I am convinced that the phosphite technology has great potential and could promote many changes in agriculture worldwide.
P. stutzeri WM88 did this with an enzyme called phosphite oxidoreductase (ptxD), which converts phosphite—abundant in the pools—to phosphate by adding an oxygen molecule.
To see if they could encourage plants to use phosphite to meet their phosphate needs, Damar López-Arredondo, then a graduate student in Herrera-Estrella’s lab, inserted the ptxD gene into the genome of Arabidopsis, a model plant commonly used in research labs. Herrera-Estrella is no stranger to adding genes to plants. He was one of the first people to make a transgenic plant in the early 1980s, and he’s been using that knowledge to improve agricultural crops, especially the ones in his native Mexico.
“Our first results were amazing,” says López-Arredondo. Normal phosphate-using plants died under the same conditions in which the transgenic Arabidopsis thrived. Moreover, the transgenic plants needed half the normal amount of phosphorus fertilizer, when applied as phosphite, to achieve maximum yield. And phosphite’s chemical properties are ideal for fertilizer—it is highly soluble and not very reactive with soil components—two attributes that ensure most of it is taken up by the transgenic plants rather than ending up as agricultural runoff. As a bonus, weeds and microbes can’t use phosphite, so they don’t compete for the molecule and, therefore, the system reduces the need for herbicide.
Tests showed that phosphite levels in the transgenic plants were minimal, suggesting that most, if not all, the phosphite taken up by the plants was indeed converted to phosphate.

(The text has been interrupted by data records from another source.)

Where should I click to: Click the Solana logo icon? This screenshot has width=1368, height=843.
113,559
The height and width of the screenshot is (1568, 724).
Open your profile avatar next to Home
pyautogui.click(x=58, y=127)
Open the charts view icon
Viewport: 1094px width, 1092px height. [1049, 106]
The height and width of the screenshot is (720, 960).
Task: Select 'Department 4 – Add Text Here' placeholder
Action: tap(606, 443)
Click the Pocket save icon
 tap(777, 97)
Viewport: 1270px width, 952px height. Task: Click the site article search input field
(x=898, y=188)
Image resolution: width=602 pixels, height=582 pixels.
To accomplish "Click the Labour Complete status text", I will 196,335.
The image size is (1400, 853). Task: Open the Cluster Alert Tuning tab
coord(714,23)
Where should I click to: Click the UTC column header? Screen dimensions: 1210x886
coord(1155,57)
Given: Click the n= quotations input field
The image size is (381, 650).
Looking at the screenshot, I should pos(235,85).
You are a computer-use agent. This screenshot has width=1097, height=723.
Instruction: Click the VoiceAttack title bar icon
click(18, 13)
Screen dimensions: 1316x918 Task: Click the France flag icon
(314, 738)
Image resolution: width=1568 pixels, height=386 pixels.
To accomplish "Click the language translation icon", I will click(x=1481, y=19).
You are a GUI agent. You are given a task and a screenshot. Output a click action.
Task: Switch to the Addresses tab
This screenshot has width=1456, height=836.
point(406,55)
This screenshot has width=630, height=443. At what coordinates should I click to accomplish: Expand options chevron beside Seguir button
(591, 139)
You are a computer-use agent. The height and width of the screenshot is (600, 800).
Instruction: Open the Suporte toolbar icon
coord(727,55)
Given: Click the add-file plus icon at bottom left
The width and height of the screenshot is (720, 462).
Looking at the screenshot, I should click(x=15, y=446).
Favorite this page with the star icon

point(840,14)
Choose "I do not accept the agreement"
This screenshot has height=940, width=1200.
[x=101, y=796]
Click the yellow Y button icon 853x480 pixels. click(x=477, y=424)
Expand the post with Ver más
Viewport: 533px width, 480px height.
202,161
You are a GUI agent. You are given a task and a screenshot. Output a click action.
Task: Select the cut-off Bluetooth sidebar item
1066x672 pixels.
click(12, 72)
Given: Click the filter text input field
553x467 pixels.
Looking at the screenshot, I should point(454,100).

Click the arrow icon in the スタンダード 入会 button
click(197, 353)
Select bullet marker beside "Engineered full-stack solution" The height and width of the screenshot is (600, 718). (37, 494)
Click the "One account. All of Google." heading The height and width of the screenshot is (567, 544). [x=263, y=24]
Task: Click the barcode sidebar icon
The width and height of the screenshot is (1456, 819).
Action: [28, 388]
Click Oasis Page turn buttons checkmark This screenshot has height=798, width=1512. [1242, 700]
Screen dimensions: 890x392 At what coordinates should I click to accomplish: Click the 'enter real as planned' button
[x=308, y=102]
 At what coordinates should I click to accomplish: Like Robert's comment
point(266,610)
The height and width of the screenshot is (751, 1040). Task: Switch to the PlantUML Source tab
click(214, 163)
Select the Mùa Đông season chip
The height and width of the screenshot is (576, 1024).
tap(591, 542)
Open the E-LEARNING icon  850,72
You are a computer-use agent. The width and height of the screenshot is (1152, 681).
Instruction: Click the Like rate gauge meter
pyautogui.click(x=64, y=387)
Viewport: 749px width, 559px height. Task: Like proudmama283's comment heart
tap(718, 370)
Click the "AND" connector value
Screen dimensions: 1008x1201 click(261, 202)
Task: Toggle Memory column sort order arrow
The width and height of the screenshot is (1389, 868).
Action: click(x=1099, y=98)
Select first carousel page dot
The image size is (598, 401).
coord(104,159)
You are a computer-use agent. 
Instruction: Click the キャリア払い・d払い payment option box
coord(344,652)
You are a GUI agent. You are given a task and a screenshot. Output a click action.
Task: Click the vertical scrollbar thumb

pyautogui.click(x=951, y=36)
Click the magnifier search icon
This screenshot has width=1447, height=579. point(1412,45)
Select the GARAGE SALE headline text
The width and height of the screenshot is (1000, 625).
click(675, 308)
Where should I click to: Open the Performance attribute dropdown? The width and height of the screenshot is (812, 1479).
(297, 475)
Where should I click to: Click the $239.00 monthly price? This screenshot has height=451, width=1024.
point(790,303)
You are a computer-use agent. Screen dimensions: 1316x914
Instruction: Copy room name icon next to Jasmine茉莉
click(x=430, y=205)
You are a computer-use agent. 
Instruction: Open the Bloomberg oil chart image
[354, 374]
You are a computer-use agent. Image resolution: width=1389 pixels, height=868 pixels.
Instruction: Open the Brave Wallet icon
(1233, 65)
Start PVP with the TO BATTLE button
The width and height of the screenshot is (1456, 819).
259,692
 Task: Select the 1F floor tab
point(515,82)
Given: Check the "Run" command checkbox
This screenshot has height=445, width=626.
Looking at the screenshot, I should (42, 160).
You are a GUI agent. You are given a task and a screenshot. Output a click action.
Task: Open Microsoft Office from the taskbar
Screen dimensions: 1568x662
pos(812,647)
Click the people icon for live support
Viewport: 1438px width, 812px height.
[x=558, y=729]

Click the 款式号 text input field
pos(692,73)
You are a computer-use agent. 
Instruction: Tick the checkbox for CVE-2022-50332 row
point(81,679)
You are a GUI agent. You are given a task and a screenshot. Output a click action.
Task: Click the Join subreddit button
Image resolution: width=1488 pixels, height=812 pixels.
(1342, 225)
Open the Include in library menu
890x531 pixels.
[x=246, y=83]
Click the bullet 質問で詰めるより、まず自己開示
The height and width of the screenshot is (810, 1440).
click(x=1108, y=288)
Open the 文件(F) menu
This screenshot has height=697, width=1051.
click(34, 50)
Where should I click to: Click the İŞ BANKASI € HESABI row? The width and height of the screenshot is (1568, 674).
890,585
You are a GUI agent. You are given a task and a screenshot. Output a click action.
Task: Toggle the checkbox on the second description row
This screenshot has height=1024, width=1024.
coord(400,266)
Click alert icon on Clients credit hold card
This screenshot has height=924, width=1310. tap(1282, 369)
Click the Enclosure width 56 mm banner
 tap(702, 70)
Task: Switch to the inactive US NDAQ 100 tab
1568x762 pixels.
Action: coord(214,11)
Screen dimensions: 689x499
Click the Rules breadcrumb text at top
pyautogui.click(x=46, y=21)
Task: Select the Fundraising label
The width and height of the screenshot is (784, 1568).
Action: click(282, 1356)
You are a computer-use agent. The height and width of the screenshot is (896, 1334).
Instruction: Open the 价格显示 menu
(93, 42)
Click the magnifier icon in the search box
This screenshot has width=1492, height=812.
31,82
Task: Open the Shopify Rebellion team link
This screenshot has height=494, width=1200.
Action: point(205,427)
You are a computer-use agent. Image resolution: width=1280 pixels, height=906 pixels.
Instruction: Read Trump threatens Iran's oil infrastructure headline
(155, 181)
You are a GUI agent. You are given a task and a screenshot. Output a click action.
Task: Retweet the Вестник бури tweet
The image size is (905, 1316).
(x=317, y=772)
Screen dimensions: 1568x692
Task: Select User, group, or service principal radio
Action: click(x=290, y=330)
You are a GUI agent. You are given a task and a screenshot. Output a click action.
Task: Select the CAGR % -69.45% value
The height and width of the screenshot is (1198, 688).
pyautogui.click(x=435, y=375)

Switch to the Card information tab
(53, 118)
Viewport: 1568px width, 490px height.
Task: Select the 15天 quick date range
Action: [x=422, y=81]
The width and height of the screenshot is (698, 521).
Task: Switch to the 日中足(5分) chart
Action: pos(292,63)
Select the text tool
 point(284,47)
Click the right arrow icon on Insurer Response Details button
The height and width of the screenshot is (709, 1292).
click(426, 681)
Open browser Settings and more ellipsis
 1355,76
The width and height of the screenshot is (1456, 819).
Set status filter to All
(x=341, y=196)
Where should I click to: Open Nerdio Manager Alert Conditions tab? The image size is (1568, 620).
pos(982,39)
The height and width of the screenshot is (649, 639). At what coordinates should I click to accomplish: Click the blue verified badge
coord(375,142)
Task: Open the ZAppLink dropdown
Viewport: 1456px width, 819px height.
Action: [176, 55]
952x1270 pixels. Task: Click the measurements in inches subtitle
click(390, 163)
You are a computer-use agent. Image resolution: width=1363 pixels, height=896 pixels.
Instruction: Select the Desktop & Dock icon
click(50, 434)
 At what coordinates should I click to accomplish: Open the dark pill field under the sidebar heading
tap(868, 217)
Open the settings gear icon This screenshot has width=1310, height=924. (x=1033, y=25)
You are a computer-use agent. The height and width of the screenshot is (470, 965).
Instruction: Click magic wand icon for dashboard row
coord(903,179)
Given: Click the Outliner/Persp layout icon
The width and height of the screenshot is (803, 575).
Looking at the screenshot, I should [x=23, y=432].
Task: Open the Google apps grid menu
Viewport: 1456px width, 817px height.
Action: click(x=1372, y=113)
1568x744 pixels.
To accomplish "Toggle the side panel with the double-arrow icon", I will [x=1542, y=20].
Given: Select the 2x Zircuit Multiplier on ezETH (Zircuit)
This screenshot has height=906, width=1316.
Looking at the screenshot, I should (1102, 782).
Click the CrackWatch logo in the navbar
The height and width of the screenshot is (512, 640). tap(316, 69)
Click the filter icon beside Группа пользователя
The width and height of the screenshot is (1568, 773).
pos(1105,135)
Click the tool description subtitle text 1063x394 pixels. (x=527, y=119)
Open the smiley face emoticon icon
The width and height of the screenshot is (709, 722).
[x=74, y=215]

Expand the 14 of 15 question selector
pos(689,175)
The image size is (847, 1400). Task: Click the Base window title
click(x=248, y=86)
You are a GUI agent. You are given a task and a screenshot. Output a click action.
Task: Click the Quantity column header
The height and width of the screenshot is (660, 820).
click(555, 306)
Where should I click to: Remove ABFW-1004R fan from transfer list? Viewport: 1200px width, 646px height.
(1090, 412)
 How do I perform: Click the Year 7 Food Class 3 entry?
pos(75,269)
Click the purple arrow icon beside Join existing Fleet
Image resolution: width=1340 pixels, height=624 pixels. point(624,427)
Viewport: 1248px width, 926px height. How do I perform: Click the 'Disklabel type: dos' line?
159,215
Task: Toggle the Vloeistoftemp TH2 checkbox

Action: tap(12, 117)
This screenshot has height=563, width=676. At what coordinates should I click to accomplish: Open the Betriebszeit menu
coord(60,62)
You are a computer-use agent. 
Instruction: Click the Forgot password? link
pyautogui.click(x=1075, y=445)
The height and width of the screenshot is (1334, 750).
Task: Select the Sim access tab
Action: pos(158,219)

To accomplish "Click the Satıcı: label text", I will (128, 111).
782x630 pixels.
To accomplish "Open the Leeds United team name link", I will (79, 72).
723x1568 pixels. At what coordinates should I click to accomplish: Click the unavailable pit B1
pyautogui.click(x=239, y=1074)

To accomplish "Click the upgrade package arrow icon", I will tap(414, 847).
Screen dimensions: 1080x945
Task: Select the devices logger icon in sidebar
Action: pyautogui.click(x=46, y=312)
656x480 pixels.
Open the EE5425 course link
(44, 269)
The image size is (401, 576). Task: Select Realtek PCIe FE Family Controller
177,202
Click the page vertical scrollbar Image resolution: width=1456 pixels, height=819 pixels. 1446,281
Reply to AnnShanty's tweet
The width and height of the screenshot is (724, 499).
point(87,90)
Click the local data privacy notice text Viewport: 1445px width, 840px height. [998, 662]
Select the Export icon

The scientists published their findings in the September 2012 issue of Nature Biotechnology.
Herrera-Estrella is excited about the potential of the team’s discovery, pointing out that a reduction in fertilizer and herbicide use for food production could have a positive ecological impact and would help produce food less contaminated by agrochemicals.
“The outcome of what Luis and his colleagues have done is nothing short of fantastic,” says HHMI-Gordon and Betty Moore Foundation Investigator Jeff Dangl, a plant biologist at the University of North Carolina at Chapel Hill. “One of the things that limit corn growth in Mexico and Central America is phosphate-depleted soils. Now you have the ability to add phosphite to those soils and to make transgenic corn that can use that phosphite. This increases the overall fertility of the system and allows you to grow more corn.”
Herrera-Estrella and López-Arredondo have formed a company called StelaGenomics to develop their system and have started field testing the ptxD gene in corn and soybeans. They also have a small grant from the Bill & Melinda Gates Foundation to develop the technology for corn strains that grow in Africa. Their plan is to make the transgenic system available to everyone.
“I am convinced that the phosphite technology has great potential and could promote many changes in agriculture worldwide,” says López-Arredondo. “I want to be part of those changes.”